_Assigned task_. Reproduce the entries exactly, beginning with the line containing "Niedersachsen (1546, 1147)" and ending with their last line, both included.

_Data for this exercise_.
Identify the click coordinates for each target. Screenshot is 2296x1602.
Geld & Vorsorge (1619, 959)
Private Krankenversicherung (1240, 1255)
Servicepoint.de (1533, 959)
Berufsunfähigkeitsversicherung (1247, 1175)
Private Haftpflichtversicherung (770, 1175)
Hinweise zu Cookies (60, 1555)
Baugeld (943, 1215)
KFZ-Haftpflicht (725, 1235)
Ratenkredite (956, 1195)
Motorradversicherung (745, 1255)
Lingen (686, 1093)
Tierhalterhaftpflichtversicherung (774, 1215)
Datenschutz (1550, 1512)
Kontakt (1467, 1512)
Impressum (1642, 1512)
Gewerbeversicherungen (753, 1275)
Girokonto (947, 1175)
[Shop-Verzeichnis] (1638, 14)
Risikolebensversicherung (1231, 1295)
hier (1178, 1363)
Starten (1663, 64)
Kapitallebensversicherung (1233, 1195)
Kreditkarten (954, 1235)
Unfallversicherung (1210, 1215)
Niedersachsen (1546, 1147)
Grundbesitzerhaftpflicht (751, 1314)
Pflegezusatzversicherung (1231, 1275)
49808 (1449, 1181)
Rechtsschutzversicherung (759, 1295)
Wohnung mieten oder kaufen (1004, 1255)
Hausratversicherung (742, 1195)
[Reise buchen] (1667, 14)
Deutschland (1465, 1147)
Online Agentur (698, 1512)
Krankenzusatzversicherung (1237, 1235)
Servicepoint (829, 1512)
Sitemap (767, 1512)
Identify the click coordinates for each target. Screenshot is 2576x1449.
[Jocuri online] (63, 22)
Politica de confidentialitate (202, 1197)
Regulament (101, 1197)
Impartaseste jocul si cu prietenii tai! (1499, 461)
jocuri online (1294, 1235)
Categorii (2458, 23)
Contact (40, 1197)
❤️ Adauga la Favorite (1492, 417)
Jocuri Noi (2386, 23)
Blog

_Solution_.
Niedersachsen (1546, 1147)
Grundbesitzerhaftpflicht (751, 1314)
Pflegezusatzversicherung (1231, 1275)
49808 (1449, 1181)
Rechtsschutzversicherung (759, 1295)
Wohnung mieten oder kaufen (1004, 1255)
Hausratversicherung (742, 1195)
[Reise buchen] (1667, 14)
Deutschland (1465, 1147)
Online Agentur (698, 1512)
Krankenzusatzversicherung (1237, 1235)
Servicepoint (829, 1512)
Sitemap (767, 1512)
Identify the click coordinates for each target. Screenshot is 2576x1449.
[Jocuri online] (63, 22)
Politica de confidentialitate (202, 1197)
Regulament (101, 1197)
Impartaseste jocul si cu prietenii tai! (1499, 461)
jocuri online (1294, 1235)
Categorii (2458, 23)
Contact (40, 1197)
❤️ Adauga la Favorite (1492, 417)
Jocuri Noi (2386, 23)
Blog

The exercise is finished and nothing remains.